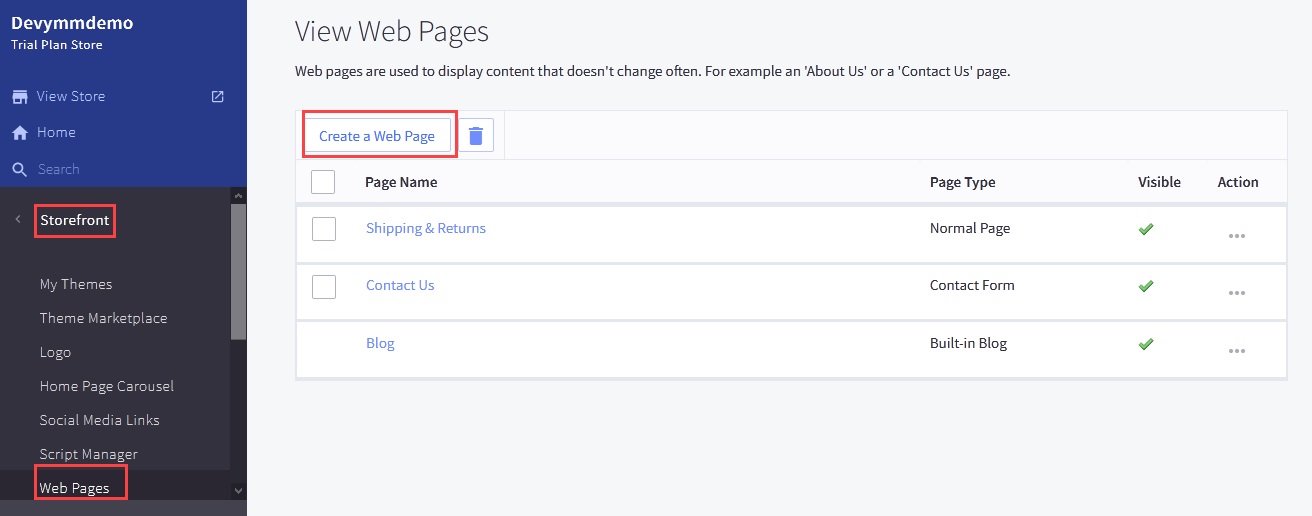Open actions ellipsis for Blog row

point(1236,351)
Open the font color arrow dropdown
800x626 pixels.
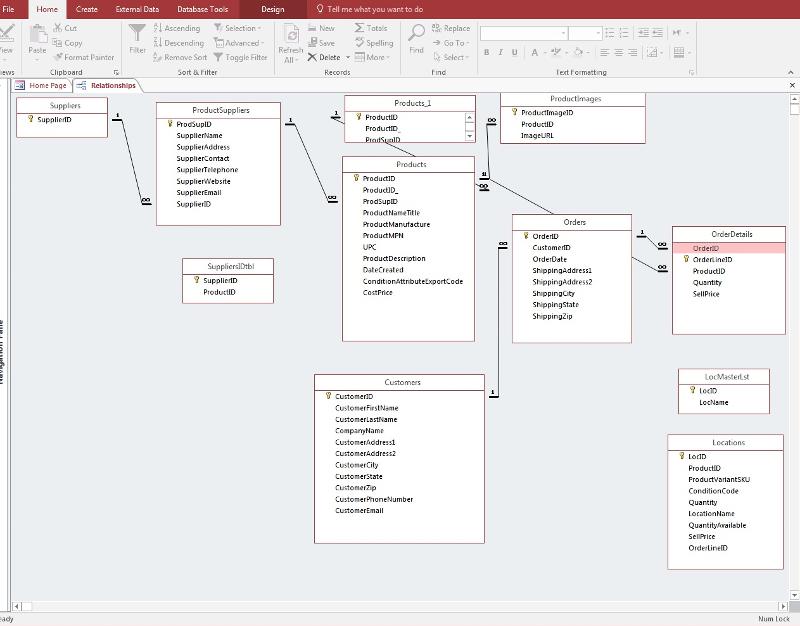(x=547, y=53)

- **WRITTEN TASK**: Update all the rows above by swapping "arrow" for "caret" and keeping everything else the same. Omit the pictures.

- **EXPECTED ANSWER**:
Open actions ellipsis for Blog row

point(1236,351)
Open the font color caret dropdown
800x626 pixels.
(x=547, y=53)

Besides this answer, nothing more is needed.